Speedometer Filter Plugin for Embulk

Write log message of processed bytes and throughput periodically.

Overview

  • Plugin type: filter

Configuration

  • log_interval_seconds: Interval seconds to write log message periodically. (integer, optional, default: 10). If this value is set to 0, then interval message is not shown. It only show message when there is no active thread.
  • speed_limit: Set maximum processing size per second.

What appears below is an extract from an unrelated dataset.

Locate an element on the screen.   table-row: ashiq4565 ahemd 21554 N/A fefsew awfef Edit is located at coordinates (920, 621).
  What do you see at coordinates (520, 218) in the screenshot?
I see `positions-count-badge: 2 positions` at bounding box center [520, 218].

If 0 is set, then no limit. (integer, optional, default: 0)
  • delimiter: Delimiter text to calculate delimiter length. (string, optional, default: ",")
  • record_padding_size: Additional byte size for each record like a return code length. (integer, optional, default: 1)

Example of Configuration

  • Use default parameters. Log message is output every 10 seconds.
filters:
  - type: speedometer
  • Change log message interval from 10 seconds(default) to 20 seconds.
filters:
  - type: speedometer
    log_interval_seconds: 20
  • If it is required to set a speed limit for throughput in filter, then set bytes per second to speed_limit parameter. If it is not required, then set 0(default). The following example is to set 250kbytes per second. This is all thread's total speed limit.
filters:
  - type: speedometer
    log_interval_seconds: 20
    speed_limit: 250000
  • If it is required to change delimiter size and record padding size, then set delimiter and record_padding_size . Set text for delimiter to calculate length. Set integer to record_padding_size to add a length for each record. It is like return code length for each line.
filters:
  - type: speedometer
    log_interval_seconds: 20
    speed_limit: 250000
    delimiter: ", "
    record_padding_size: 0

Sample Log Message

2015-03-07 18:28:51.208 -0800 [INFO] (task-0007): {speedometer: {active: 0, total: 0.0b, sec: 0.00, speed: 0.0b/s}}
2015-03-07 18:28:51.397 -0800 [INFO] (task-0000): {speedometer: {active: 0, total: 144b, sec: 0.00, speed: 144kb/s}}
2015-03-07 18:29:01.401 -0800 [INFO] (task-0002): {speedometer: {active: 5, total: 9.2mb, sec: 10.0, speed: 999kb/s}}
2015-03-07 18:29:11.410 -0800 [INFO] (task-0008): {speedometer: {active: 5, total: 36.1mb, sec: 20.0, speed: 2.7mb/s}}
  • active: running threads
  • total: processed bytes. This size is calculated based on text data like csv. For example, boolean value is 4 bytes(true) or 5 bytes(false). The default configuration set a byte for delimiter and a byte padding for each record.
  • sec: elapsed time.
  • speed: bytes per second.

Build

$ ./gradlew gem

Note

The shown data is caled based on text data size while using this filter plugin. So, the data is not the same data as read bytes and write bytes n input and output plugins. And this plugin has a little overhead to measure the bytes.